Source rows
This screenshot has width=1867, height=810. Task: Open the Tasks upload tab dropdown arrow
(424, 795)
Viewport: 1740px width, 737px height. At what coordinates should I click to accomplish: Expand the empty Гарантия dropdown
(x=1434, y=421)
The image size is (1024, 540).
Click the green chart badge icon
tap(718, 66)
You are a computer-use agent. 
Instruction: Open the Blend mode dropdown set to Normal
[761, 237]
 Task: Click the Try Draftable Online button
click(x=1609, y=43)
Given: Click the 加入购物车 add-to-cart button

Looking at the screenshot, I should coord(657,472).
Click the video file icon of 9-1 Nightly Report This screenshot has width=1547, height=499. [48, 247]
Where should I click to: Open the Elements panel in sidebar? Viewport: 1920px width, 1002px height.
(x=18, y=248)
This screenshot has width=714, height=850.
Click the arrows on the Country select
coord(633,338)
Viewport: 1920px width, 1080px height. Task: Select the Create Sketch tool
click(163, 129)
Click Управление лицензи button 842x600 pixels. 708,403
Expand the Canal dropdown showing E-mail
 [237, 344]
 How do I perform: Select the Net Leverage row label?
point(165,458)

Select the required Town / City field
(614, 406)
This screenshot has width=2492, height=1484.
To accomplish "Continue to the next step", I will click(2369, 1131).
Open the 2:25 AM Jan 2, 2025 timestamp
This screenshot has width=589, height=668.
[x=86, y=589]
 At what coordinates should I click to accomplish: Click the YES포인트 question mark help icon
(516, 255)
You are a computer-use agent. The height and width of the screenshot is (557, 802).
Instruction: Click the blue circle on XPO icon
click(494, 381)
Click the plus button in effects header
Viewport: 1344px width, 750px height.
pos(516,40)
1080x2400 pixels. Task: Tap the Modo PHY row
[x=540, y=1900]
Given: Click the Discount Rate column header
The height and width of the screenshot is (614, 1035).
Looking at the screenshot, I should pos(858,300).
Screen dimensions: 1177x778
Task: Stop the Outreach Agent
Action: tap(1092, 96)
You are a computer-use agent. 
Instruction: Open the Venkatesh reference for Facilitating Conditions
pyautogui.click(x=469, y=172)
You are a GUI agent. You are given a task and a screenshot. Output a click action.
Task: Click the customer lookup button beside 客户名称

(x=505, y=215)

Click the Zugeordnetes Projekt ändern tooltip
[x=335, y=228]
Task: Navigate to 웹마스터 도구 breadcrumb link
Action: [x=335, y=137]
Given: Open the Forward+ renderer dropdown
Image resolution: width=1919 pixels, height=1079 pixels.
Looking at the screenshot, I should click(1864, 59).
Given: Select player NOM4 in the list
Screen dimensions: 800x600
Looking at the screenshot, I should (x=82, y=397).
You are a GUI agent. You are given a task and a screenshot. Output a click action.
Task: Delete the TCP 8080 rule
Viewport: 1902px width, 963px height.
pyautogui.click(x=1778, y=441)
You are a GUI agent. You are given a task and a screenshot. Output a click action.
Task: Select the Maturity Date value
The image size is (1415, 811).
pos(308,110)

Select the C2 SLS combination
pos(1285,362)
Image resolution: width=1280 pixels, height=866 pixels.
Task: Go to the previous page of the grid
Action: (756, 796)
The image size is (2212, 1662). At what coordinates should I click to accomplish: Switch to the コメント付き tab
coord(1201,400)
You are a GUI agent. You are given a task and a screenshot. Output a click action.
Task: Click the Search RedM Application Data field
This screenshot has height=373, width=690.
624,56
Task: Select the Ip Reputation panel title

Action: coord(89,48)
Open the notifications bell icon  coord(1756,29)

_EXERCISE DETAILS_:
Reproduce every one of the rows above verbatim, keeping each character and line break unchanged.

_FINISHED EXERCISE_:
This screenshot has width=1867, height=810. Task: Open the Tasks upload tab dropdown arrow
(424, 795)
Viewport: 1740px width, 737px height. At what coordinates should I click to accomplish: Expand the empty Гарантия dropdown
(x=1434, y=421)
The image size is (1024, 540).
Click the green chart badge icon
tap(718, 66)
You are a computer-use agent. 
Instruction: Open the Blend mode dropdown set to Normal
[761, 237]
 Task: Click the Try Draftable Online button
click(x=1609, y=43)
Given: Click the 加入购物车 add-to-cart button

Looking at the screenshot, I should coord(657,472).
Click the video file icon of 9-1 Nightly Report This screenshot has width=1547, height=499. [48, 247]
Where should I click to: Open the Elements panel in sidebar? Viewport: 1920px width, 1002px height.
(x=18, y=248)
This screenshot has width=714, height=850.
Click the arrows on the Country select
coord(633,338)
Viewport: 1920px width, 1080px height. Task: Select the Create Sketch tool
click(163, 129)
Click Управление лицензи button 842x600 pixels. 708,403
Expand the Canal dropdown showing E-mail
 [237, 344]
 How do I perform: Select the Net Leverage row label?
point(165,458)

Select the required Town / City field
(614, 406)
This screenshot has width=2492, height=1484.
To accomplish "Continue to the next step", I will click(2369, 1131).
Open the 2:25 AM Jan 2, 2025 timestamp
This screenshot has width=589, height=668.
[x=86, y=589]
 At what coordinates should I click to accomplish: Click the YES포인트 question mark help icon
(516, 255)
You are a computer-use agent. The height and width of the screenshot is (557, 802).
Instruction: Click the blue circle on XPO icon
click(494, 381)
Click the plus button in effects header
Viewport: 1344px width, 750px height.
pos(516,40)
1080x2400 pixels. Task: Tap the Modo PHY row
[x=540, y=1900]
Given: Click the Discount Rate column header
The height and width of the screenshot is (614, 1035).
Looking at the screenshot, I should pos(858,300).
Screen dimensions: 1177x778
Task: Stop the Outreach Agent
Action: tap(1092, 96)
You are a computer-use agent. 
Instruction: Open the Venkatesh reference for Facilitating Conditions
pyautogui.click(x=469, y=172)
You are a GUI agent. You are given a task and a screenshot. Output a click action.
Task: Click the customer lookup button beside 客户名称

(x=505, y=215)

Click the Zugeordnetes Projekt ändern tooltip
[x=335, y=228]
Task: Navigate to 웹마스터 도구 breadcrumb link
Action: [x=335, y=137]
Given: Open the Forward+ renderer dropdown
Image resolution: width=1919 pixels, height=1079 pixels.
Looking at the screenshot, I should click(1864, 59).
Given: Select player NOM4 in the list
Screen dimensions: 800x600
Looking at the screenshot, I should (x=82, y=397).
You are a GUI agent. You are given a task and a screenshot. Output a click action.
Task: Delete the TCP 8080 rule
Viewport: 1902px width, 963px height.
pyautogui.click(x=1778, y=441)
You are a GUI agent. You are given a task and a screenshot. Output a click action.
Task: Select the Maturity Date value
The image size is (1415, 811).
pos(308,110)

Select the C2 SLS combination
pos(1285,362)
Image resolution: width=1280 pixels, height=866 pixels.
Task: Go to the previous page of the grid
Action: (756, 796)
The image size is (2212, 1662). At what coordinates should I click to accomplish: Switch to the コメント付き tab
coord(1201,400)
You are a GUI agent. You are given a task and a screenshot. Output a click action.
Task: Click the Search RedM Application Data field
This screenshot has height=373, width=690.
624,56
Task: Select the Ip Reputation panel title

Action: coord(89,48)
Open the notifications bell icon  coord(1756,29)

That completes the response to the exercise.